Modelling the functional roles of synaptic and extra-synaptic γ-aminobutyric acid receptor dynamics in circadian timekeeping.

In the suprachiasmatic nucleus (SCN), γ-aminobutyric acid (GABA) is a primary neurotransmitter. GABA can signal through two types of GABA receptor subunits, often referred to as synaptic GABA (gamma subunit) and extra-synaptic GABA (delta subunit). To test the functional roles of these distinct GABA in regulating circadian rhythms, we developed a multicellular SCN model where we could separately compare the effects of manipulating GABA neurotransmitter or receptor dynamics.

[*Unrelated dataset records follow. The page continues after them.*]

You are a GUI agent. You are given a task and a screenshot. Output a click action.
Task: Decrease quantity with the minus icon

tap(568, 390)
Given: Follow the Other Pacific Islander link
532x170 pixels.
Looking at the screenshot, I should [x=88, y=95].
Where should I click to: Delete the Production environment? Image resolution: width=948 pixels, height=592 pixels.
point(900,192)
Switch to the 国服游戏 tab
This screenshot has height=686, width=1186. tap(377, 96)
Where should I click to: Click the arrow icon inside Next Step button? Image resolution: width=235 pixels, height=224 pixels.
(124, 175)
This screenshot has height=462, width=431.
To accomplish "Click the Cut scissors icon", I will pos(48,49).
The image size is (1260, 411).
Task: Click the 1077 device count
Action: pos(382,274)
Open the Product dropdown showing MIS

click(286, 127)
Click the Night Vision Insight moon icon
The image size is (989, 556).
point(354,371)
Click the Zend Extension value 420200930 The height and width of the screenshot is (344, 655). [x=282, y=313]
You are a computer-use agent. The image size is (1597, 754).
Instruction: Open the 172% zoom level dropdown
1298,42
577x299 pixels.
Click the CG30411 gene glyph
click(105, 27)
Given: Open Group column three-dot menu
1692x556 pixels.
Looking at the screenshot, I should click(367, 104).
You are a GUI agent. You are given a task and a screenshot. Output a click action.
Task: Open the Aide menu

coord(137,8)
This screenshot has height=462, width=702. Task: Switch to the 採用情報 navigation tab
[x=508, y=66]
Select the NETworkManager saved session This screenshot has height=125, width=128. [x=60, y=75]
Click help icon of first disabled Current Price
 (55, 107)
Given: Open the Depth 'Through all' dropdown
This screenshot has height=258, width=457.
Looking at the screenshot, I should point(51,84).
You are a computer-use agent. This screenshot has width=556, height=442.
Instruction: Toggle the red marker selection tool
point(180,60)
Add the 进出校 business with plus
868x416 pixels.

Our model predicted that blocking GABA signalling modestly increased synchrony among circadian cells, consistent with published SCN pharmacology. Conversely, the model predicted that lowering GABA receptor density reduced firing rate, circadian cell fraction, amplitude and synchrony among individual neurons. When we tested these predictions, we found that the knockdown of delta GABA reduced the amplitude and synchrony of clock gene expression among cells in SCN explants. The model further predicted that increasing gamma GABA densities could enhance synchrony, as opposed to increasing delta GABA densities. Overall, our model reveals how blocking GABA receptors can modestly increase synchrony, while increasing the relative density of gamma over delta subunits can dramatically increase synchrony. We hypothesize that increased gamma GABA density in the winter could underlie the tighter phase relationships among SCN cells.